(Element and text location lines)
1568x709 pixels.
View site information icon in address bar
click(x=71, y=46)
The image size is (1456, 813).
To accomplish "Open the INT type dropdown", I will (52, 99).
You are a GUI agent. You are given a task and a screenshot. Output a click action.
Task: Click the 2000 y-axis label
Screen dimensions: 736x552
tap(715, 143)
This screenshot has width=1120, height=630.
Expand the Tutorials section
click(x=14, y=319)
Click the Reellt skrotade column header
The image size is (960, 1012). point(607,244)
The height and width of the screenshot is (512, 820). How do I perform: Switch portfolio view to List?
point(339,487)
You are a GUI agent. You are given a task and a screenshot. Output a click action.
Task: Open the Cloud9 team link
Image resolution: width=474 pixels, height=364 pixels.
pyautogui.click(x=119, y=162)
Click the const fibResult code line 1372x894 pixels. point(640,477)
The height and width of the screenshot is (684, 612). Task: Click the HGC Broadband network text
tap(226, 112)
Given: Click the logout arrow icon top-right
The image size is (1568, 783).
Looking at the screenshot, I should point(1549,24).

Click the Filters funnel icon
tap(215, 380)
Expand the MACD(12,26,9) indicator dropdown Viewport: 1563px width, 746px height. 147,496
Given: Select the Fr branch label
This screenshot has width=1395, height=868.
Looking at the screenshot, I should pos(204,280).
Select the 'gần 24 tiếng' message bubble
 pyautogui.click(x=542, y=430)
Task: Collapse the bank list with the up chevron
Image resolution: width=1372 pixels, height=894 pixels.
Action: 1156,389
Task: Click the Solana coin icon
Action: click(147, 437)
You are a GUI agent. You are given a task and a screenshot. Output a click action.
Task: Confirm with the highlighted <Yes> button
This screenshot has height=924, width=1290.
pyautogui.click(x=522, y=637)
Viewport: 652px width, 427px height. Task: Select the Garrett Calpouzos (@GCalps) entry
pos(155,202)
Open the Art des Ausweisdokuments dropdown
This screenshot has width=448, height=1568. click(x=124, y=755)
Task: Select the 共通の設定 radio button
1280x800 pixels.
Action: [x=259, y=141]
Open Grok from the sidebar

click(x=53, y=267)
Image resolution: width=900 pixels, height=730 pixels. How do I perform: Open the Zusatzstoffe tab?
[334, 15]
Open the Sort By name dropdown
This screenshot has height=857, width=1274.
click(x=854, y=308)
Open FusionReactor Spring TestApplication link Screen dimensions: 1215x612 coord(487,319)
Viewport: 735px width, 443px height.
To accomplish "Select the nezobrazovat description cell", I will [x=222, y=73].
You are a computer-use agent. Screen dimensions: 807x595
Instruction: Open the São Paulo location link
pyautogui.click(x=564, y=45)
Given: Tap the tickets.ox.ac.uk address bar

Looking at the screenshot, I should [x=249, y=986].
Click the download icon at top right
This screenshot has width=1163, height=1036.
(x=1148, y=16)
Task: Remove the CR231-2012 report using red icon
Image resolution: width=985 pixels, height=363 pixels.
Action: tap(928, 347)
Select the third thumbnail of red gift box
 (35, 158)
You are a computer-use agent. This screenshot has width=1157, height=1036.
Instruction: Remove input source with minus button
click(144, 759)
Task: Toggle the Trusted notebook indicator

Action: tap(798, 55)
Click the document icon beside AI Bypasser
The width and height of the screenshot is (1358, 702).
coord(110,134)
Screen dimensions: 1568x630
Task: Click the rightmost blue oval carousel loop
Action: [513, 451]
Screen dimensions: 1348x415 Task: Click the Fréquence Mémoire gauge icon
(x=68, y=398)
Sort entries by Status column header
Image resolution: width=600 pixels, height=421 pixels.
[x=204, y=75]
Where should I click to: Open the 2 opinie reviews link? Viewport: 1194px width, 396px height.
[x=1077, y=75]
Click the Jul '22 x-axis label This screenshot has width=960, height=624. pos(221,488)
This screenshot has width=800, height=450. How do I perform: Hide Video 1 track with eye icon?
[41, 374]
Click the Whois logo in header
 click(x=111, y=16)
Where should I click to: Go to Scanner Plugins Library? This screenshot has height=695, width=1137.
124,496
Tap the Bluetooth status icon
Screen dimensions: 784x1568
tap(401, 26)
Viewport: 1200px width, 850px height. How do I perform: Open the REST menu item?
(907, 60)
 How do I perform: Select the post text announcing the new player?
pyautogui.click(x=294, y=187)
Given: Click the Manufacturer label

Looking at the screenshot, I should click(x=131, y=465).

EXERCISE AIM:
Copy out the lines without any change, from the very first one through the line containing "pyautogui.click(x=542, y=430)", including that line.

FINAL ANSWER:
1568x709 pixels.
View site information icon in address bar
click(x=71, y=46)
The image size is (1456, 813).
To accomplish "Open the INT type dropdown", I will (52, 99).
You are a GUI agent. You are given a task and a screenshot. Output a click action.
Task: Click the 2000 y-axis label
Screen dimensions: 736x552
tap(715, 143)
This screenshot has width=1120, height=630.
Expand the Tutorials section
click(x=14, y=319)
Click the Reellt skrotade column header
The image size is (960, 1012). point(607,244)
The height and width of the screenshot is (512, 820). How do I perform: Switch portfolio view to List?
point(339,487)
You are a GUI agent. You are given a task and a screenshot. Output a click action.
Task: Open the Cloud9 team link
Image resolution: width=474 pixels, height=364 pixels.
pyautogui.click(x=119, y=162)
Click the const fibResult code line 1372x894 pixels. point(640,477)
The height and width of the screenshot is (684, 612). Task: Click the HGC Broadband network text
tap(226, 112)
Given: Click the logout arrow icon top-right
The image size is (1568, 783).
Looking at the screenshot, I should point(1549,24).

Click the Filters funnel icon
tap(215, 380)
Expand the MACD(12,26,9) indicator dropdown Viewport: 1563px width, 746px height. 147,496
Given: Select the Fr branch label
This screenshot has width=1395, height=868.
Looking at the screenshot, I should pos(204,280).
Select the 'gần 24 tiếng' message bubble
 pyautogui.click(x=542, y=430)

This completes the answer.